■ **Work item**
A word-for-word repetition of the records beneath this task is the expected answer.

Segment Start: Task material

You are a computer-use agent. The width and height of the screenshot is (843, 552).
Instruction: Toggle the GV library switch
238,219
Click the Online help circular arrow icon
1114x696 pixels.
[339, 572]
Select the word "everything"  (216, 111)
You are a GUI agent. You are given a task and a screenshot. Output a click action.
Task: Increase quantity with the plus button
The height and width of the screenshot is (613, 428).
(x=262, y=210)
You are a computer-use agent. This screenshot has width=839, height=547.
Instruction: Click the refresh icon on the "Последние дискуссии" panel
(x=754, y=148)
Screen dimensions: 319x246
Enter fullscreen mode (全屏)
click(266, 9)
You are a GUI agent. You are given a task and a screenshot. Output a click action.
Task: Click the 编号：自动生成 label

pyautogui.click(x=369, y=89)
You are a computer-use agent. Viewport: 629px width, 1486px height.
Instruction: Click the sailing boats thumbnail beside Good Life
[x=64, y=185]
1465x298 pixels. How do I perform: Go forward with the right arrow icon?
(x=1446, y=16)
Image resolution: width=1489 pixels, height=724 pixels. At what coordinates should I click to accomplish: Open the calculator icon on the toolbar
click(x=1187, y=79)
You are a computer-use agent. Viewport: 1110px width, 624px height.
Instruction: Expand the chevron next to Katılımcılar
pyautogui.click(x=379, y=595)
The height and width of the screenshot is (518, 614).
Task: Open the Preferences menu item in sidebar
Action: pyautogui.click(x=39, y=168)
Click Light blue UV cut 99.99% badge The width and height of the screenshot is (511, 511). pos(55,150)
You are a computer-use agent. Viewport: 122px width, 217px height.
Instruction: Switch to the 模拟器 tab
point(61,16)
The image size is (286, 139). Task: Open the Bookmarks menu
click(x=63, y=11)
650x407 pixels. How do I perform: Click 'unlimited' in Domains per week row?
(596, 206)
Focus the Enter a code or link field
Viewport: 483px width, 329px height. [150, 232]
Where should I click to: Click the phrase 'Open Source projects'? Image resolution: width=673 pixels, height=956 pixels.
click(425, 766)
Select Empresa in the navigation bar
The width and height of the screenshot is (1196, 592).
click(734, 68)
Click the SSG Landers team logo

Segment End: Task material

■ **Your response**
You are a computer-use agent. The width and height of the screenshot is (843, 552).
Instruction: Toggle the GV library switch
238,219
Click the Online help circular arrow icon
1114x696 pixels.
[339, 572]
Select the word "everything"  (216, 111)
You are a GUI agent. You are given a task and a screenshot. Output a click action.
Task: Increase quantity with the plus button
The height and width of the screenshot is (613, 428).
(x=262, y=210)
You are a computer-use agent. This screenshot has width=839, height=547.
Instruction: Click the refresh icon on the "Последние дискуссии" panel
(x=754, y=148)
Screen dimensions: 319x246
Enter fullscreen mode (全屏)
click(266, 9)
You are a GUI agent. You are given a task and a screenshot. Output a click action.
Task: Click the 编号：自动生成 label

pyautogui.click(x=369, y=89)
You are a computer-use agent. Viewport: 629px width, 1486px height.
Instruction: Click the sailing boats thumbnail beside Good Life
[x=64, y=185]
1465x298 pixels. How do I perform: Go forward with the right arrow icon?
(x=1446, y=16)
Image resolution: width=1489 pixels, height=724 pixels. At what coordinates should I click to accomplish: Open the calculator icon on the toolbar
click(x=1187, y=79)
You are a computer-use agent. Viewport: 1110px width, 624px height.
Instruction: Expand the chevron next to Katılımcılar
pyautogui.click(x=379, y=595)
The height and width of the screenshot is (518, 614).
Task: Open the Preferences menu item in sidebar
Action: pyautogui.click(x=39, y=168)
Click Light blue UV cut 99.99% badge The width and height of the screenshot is (511, 511). pos(55,150)
You are a computer-use agent. Viewport: 122px width, 217px height.
Instruction: Switch to the 模拟器 tab
point(61,16)
The image size is (286, 139). Task: Open the Bookmarks menu
click(x=63, y=11)
650x407 pixels. How do I perform: Click 'unlimited' in Domains per week row?
(596, 206)
Focus the Enter a code or link field
Viewport: 483px width, 329px height. [150, 232]
Where should I click to: Click the phrase 'Open Source projects'? Image resolution: width=673 pixels, height=956 pixels.
click(425, 766)
Select Empresa in the navigation bar
The width and height of the screenshot is (1196, 592).
click(734, 68)
Click the SSG Landers team logo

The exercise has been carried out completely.